Been running 300V in all my cars including my GTI
Best oil ever IMHO
You'll notice a power difference when you switch form Castrol to 300V


----------



## wishbone63 (Sep 22, 2008)

*Re: (rsquad911)*

I just priced it out, not too high, the vw factory german oil is about the same as the "vw" certified .. then they have streat and race oil, u guys using what? Even the race eis only about $75 a fill.. and if you look at the cost of engines and turbos etc how much is a longer lasting better running car worth?


----------



## GT17V (Aug 7, 2001)

*Re: motul 300V vs mobil 1 or castrol full synthetics (LEWXCORE)*


_Quote, originally posted by *LEWXCORE* »_5w30 weighted oils...i've burned through quarts of mobil 1 and the guys at my tuning shop told me about this whole deal where the mobil 1 we get here is crap oil and as i've read up, ester-synthetics are indeed the #1 best lubricant, so i decided to try out motul 300v. 
It smells like bubble gum or something and i was convinced to hook my a3 up with 5 quarts from the moment i smelt it. So far so good but it hasn't been 1k miles yet. does anyone here have any input as to how much better ester-synthetics are for our cars compared to mobil or castrol or what have you?

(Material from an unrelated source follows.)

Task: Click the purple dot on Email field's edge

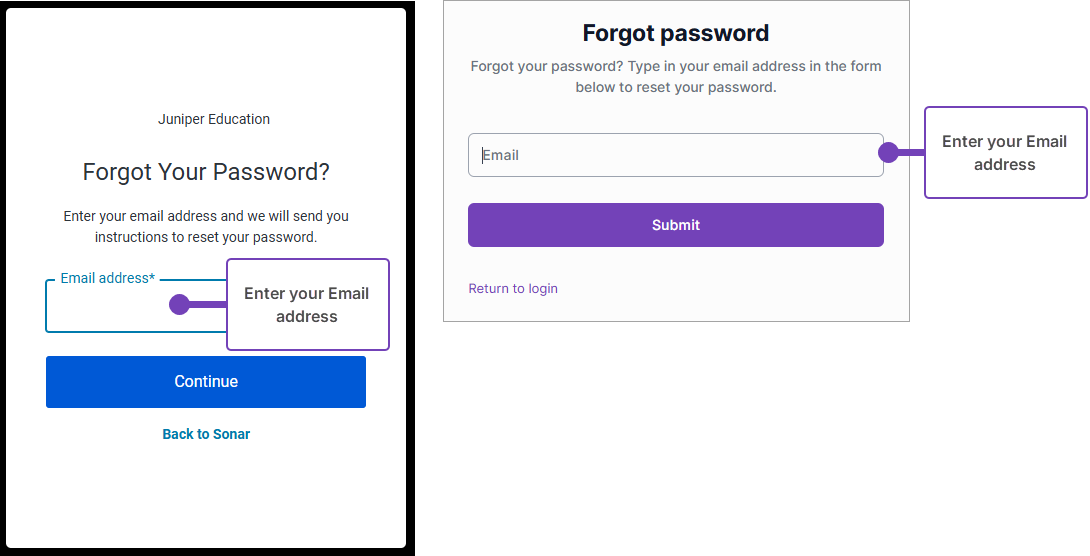Action: coord(887,153)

Just did my oil change with Biosyn 5w40, which was developed in conjunction with a Audi RS4 owner tired of under-achieving oils that meet VW's standards.


----------



## GLIzzie (Sep 6, 2007)

oil consumption is way down since i've been using 300v.. and the smell isn't bubble gum.. it's burnt popcorn


----------



## rippie74 (Sep 26, 2007)

*Re: (GLIzzie)*


_Quote, originally posted by *GLIzzie* »_oil consumption is way down since i've been using 300v.. and the smell isn't bubble gum.. it's burnt popcorn









Add a quart of LUCAS Oil to your crankcase. 
That'll slow down the oil consumption for sure. Oil consumption is _almost_ _nonexistent_ in my 2.0T FSI motor as a result http://****************.com/smile/emthup.gif 
http://www.lucasoil.com/index.sd


_Modified by rippie74 at 10:38 AM 10-14-2008_


----------



## bcze1 (Feb 6, 2007)

*Re: (rippie74)*


_Quote, originally posted by *rippie74* »_
Add a quart of LUCAS Oil to your crankcase. 

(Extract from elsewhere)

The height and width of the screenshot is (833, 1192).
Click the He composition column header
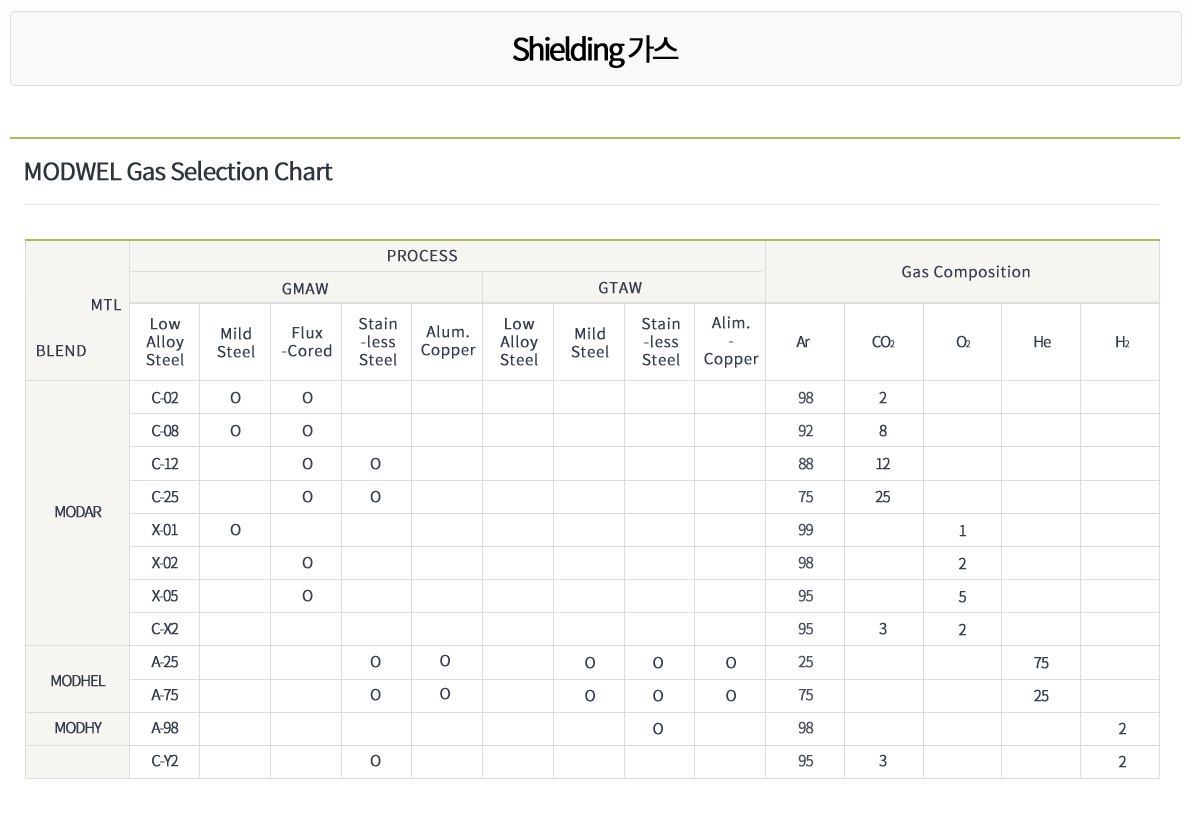click(1041, 342)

Please don't do that, especially if you're fond of any remaining warranty. The OM is crystal clear about additives. If you're running a quality oil not only is there no need, but it can negatively affect the qualities of the normal oil.


----------



## shipo (Jan 3, 2006)

*Re: (rippie74)*


_Quote, originally posted by *rippie74* »_
Add a quart of LUCAS Oil to your crankcase. 
That'll slow down the oil consumption for sure. Oil consumption is _almost_ _nonexistent_ in my 2.0T FSI motor as a result http://****************.com/smile/emthup.gif 
http://www.lucasoil.com/index.sd

Why would anybody want to contaminate their perfectly good 502.00 oil with Lucas? Yikes!


----------



## GT17V (Aug 7, 2001)

*Re: (shipo)*


_Quote, originally posted by *shipo* »_
Why would anybody want to contaminate their perfectly good 502.00 oil with Lucas? Yikes!

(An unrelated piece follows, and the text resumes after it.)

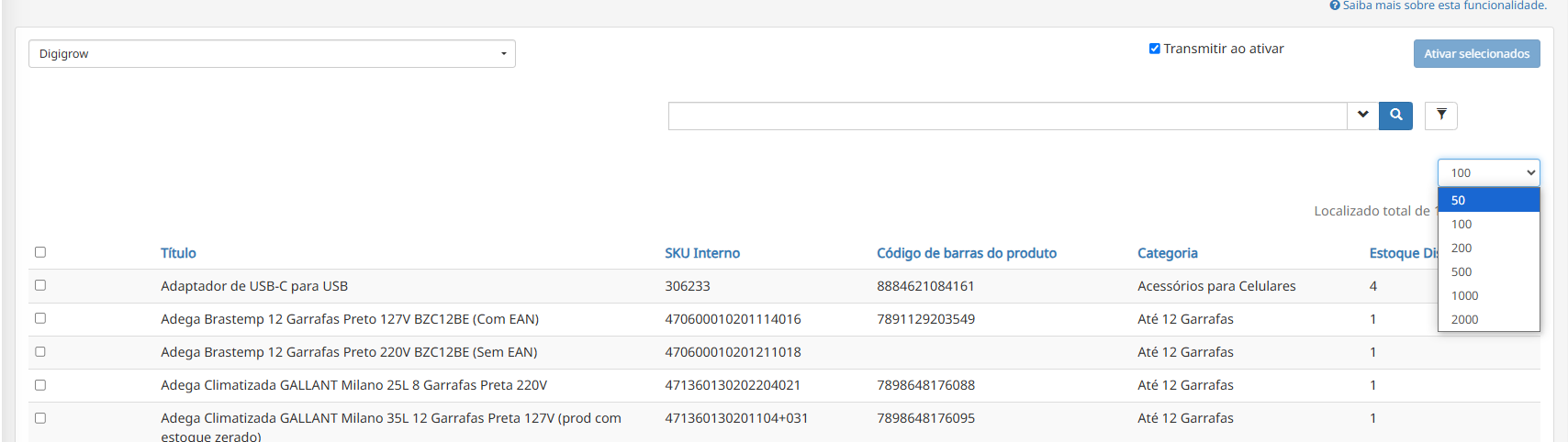
Task: Pick 1000 in the page size list
Action: (1488, 295)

502.00 isn't perfectly good for FSI engines. The nature of FSI engines is very hard on the oil, which causes 502.00 oils to die an premature demise, well short of the VW recommended 10,000 mile oil change interval.


----------



## shipo (Jan 3, 2006)

*Re: (GT17V)*


_Quote, originally posted by *GT17V* »_
502.00 isn't perfectly good for FSI engines. The nature of FSI engines is very hard on the oil, which causes 502.00 oils to die an premature demise, well short of the VW recommended 10,000 mile oil change interval.

Some 502.00 oils do well, some don't, however, I'd venture to say that none of them will do well when contaminated with Lucas.


----------



## GT17V (Aug 7, 2001)

*Re: (shipo)*


_Quote, originally posted by *shipo* »_
Some 502.00 oils do well, some don't, however, I'd venture to say that none of them will do well when contaminated with Lucas.

I personally don't use Lucas, however, it would be interesting to do a relative comparisons of UOA's without and with.
Which 502 oils actually survive to 10,000 miles without the addition of more oil to the crankcase that that usually gets burned off? Got UOA's to prove that?


----------



## rippie74 (Sep 26, 2007)

*Re: (shipo)*


_Quote, originally posted by *shipo* »_
Some 502.00 oils do well, some don't, however, I'd venture to say that none of them will do well when contaminated with Lucas.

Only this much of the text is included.